Exercise inputs:
_____
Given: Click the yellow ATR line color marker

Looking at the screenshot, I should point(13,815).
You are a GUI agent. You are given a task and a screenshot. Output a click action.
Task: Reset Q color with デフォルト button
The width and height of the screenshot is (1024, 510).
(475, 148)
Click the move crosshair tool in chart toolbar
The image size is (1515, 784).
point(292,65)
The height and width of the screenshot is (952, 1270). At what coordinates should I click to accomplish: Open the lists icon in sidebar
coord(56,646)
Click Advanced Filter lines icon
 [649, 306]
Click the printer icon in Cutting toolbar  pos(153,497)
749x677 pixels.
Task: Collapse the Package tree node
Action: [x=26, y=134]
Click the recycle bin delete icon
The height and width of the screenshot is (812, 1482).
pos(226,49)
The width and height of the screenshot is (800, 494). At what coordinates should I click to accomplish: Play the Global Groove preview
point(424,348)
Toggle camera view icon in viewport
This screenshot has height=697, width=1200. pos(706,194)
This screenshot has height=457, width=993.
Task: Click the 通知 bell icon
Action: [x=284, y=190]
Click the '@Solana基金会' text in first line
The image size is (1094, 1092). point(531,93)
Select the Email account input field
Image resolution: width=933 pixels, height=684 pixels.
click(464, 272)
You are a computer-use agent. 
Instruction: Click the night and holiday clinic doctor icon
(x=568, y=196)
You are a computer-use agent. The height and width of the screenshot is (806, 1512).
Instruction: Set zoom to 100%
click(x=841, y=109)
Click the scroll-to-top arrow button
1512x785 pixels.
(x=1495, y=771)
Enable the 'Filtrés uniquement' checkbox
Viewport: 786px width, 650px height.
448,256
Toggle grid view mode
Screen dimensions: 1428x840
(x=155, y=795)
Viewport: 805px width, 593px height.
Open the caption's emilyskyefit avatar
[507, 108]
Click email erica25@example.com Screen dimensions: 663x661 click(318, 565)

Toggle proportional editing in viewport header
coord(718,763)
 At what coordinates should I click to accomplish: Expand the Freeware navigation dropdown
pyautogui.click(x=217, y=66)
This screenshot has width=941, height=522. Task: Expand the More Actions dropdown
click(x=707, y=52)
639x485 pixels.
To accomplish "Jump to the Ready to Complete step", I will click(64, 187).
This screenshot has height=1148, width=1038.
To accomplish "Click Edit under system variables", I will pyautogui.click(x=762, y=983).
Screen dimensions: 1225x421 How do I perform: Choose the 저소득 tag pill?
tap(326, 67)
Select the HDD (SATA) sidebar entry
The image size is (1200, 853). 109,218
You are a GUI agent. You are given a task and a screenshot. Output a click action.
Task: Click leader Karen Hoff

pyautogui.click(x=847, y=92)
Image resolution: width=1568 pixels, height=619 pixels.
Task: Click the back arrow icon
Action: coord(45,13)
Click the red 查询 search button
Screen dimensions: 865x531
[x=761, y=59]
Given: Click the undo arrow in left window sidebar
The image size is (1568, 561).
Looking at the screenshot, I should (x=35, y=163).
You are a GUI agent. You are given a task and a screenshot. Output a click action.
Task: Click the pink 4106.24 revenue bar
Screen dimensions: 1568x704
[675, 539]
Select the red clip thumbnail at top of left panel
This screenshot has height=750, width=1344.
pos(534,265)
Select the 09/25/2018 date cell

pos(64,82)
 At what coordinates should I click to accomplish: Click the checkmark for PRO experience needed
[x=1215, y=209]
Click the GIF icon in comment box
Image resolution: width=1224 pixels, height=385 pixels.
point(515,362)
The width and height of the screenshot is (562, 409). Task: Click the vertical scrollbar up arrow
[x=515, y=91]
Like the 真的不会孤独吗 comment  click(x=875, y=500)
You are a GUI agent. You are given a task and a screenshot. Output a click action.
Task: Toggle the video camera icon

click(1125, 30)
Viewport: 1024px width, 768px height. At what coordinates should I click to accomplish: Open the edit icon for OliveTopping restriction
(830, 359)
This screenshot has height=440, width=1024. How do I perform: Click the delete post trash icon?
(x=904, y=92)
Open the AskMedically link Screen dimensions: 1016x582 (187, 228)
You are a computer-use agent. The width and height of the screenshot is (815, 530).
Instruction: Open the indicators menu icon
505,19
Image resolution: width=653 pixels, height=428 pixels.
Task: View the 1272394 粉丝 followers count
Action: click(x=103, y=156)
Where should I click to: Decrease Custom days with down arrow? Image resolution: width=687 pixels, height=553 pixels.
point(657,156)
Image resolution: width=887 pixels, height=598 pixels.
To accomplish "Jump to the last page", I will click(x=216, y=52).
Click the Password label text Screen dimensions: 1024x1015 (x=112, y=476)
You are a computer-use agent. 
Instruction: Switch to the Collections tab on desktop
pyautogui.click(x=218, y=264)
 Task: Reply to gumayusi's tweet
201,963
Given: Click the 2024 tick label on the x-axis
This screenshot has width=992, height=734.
_____
What you are asked to do: Pick out every line above that holds the word "computer" and copy it.

The completed task:
You are a computer-use agent. 
You are a computer-use agent. The height and width of the screenshot is (806, 1512).
You are a computer-use agent. The width and height of the screenshot is (815, 530).
You are a computer-use agent. 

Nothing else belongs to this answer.